New Hospital Activists Drop St. Vincent’s Appeal

06/29/11

Even before a district-court judge could hear their case, community activists demanding that a new trauma center be built on Manhattan’s Lower West Side dropped their legal protest to the sale of the former St. Vincent’s Hospital’s main campus, court papers show.

The activists, led by former New York City Council member Alan J. Gerson, had appealed a bankruptcy judge’s ruling approving the $260 million sale to a development company tied to the Rudin family. The prominent developer will mostly build housing on the site.

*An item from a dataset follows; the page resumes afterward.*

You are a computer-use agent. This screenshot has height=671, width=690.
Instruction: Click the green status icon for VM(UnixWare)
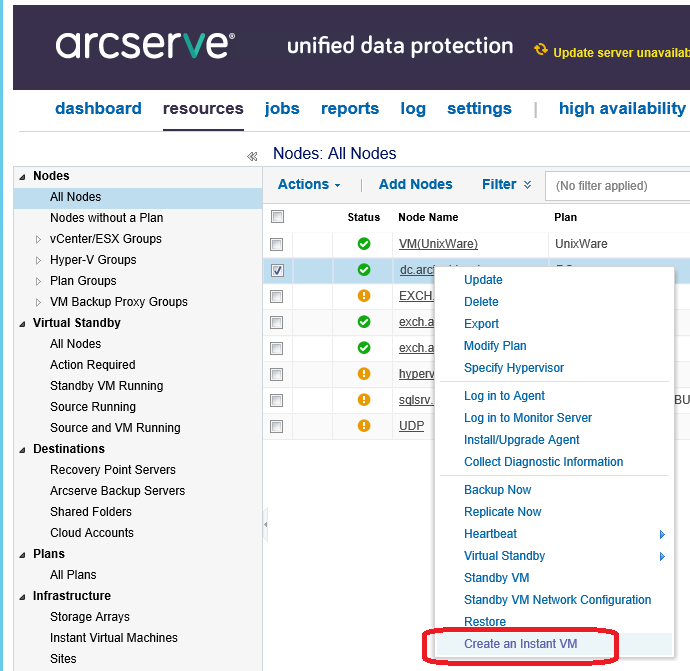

The group said St. Vincent’s should have sold its most valuable asset to a buyer that would reopen the hospital.

Gerson insisted that his group is not giving up the fight—just pursing different avenues.

“We made a decision to pursue our efforts though regulatory or political channels because it’s more cost effective,” he said in an interview this week. “The appeal would have dragged on for a long time and cost a lot of money and legal fees.”

The group filed papers to voluntarily dismiss the appeal on June 24.

While Gerson said the battle to bring back a hospital to the Greenwich Village neighborhood will continue, without the pending appeal the sale has cleared all necessary hurdles in bankruptcy court.

St. Vincent’s officials have said that the approved sale represented the best possible recovery for the hospital’s creditors.

What’s more, the Rudins have struck a deal with North Shore-Long Island Jewish Health Care System to invest $110 million to create a health-care center that will include a free-standing emergency department in one of the former hospital’s buildings.